I started off looking at Christine Sun Kim’s film on her performance practice. I love her work – it really makes me think about sound in a different way and to consider the experience of the d/Deaf or hard of hearing. While I hadn’t seen this video before, she has one called Closed Captions, which I usually show to my Writing as Performance students. Like me, most of the students in my classes are hearing, so I use this video to challenge them to think of captions as an integral part of any performance work, which can expand and change the meaning and reach of a work. As Kim highlights in Closed Captions: to craft a good caption or audio description takes skill, creativity, poetry and humour. Appling this to my own work, practically, I realised I needed to be careful not to describe sound with another sound e.g. simply putting the title of the song playing, as this might be equally inaccessible to someone Deaf. Instead, Kim’s work challenged me to find ways of describing sound through visuals, textures and emotions. Not only does this make my own work more accessible, but expands the way I think of sound in my work. I’ve become more aware of what the function of sound is in my work.
Watching this video on Kim’s practice set for us in class consolidates my learning around this – she talks about hearing with your eyes not just your ears. Right at the beginning she talks about how she wants to take back possession of sound! I find this really inspiring, and I think she’s successful. Having previously been familiar with Kim’s work, I find it’s interesting that she/Selby made the decision not to audio describe the ambient sounds she uses. At first I think about how perhaps, ironically, this film is not fully accessible to a d/Deaf or hard of hearing audience. However, on reflection I think that perhaps my understanding of the parameters of what an audio description can be, is still too closed. I still think of them as words that appear on the bottom of the screen, alongside subtitles. Perhaps this film, by representing each sound in such a visually poetic and visceral way is actually bringing audio description centre screen – the visuals are doing the work of describing the sound already. I still have a lot of learning to do around this, and this reminds me not to centre my own idea of what access looks like.

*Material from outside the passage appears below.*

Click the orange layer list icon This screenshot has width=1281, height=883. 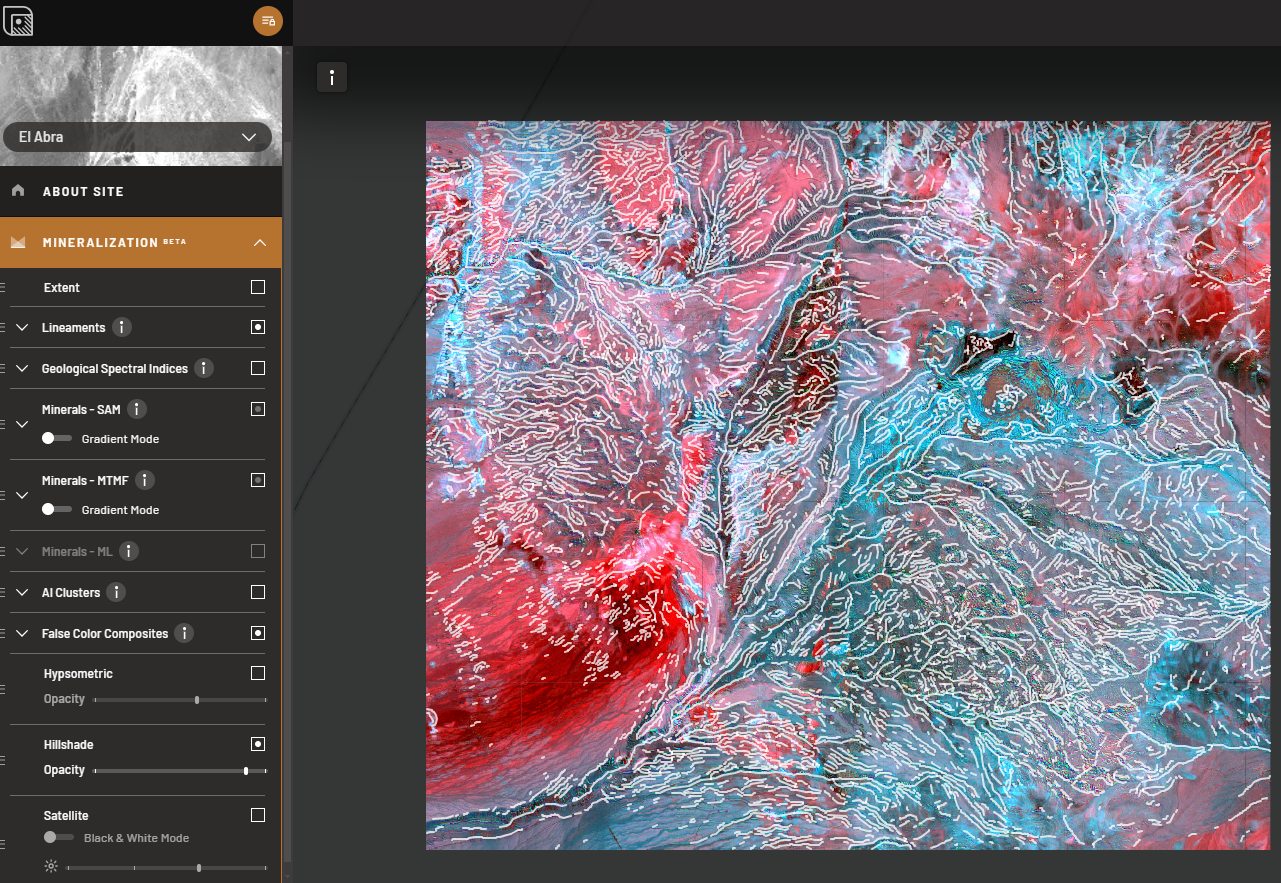coord(267,21)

I’ve also looked at the UAL’s disability web page on the social model of disability. They talk about how as an art school, we should apply our creativity to making art that is accessible for all. The Terms of Reference Journal on Disability, particularly the article ‘Disabled People: The Voice of Many’, contextualises the university’s subscription to this model in a wider discussion around different terminologies used by disabled activists and theorists.
Following the engagement with these resources, I’m thinking I would like to initiate an open discussion around access to the classroom, perhaps through set tasks for the students to creatively caption their own work, following watching both these videos by Kim, and perhaps others. Captions are still rare in live performance, which is the field I teach and work in. This means that performance regularly excludes deaf people, which is really a kind of segregation. I would like us as a department to learn not to replicate this violence.
There are complexities around this idea – with a lack of d/Deaf or hard of hearing students and teachers – how would we asses the effectiveness of what the students made? How would we ensure that the students didn’t fetishise or patronise deafness? There was a discussion in one PGCert seminar about a tendency for designers to over-design for disabled people – to create ‘solutions’ for problems that don’t exist, while simultaneously ignoring the real needs of the disabled. I could bring all these ethical issues to the students to discuss and think about when making.
I don’t have all the answers. The reality of working as an artist, as I’ve found it, means that often if you don’t caption your own performance or film work, it won’t get done. This means that hearing artists often end up doing captioning, without having experience of what it’s like to rely on captions. In the past I’ve been lucky enough to be able to demand budget to pay a person who is deaf to consult & review my captions. In practice we work through these issues and it would be good to open a forum with the students on different ways to navigate this.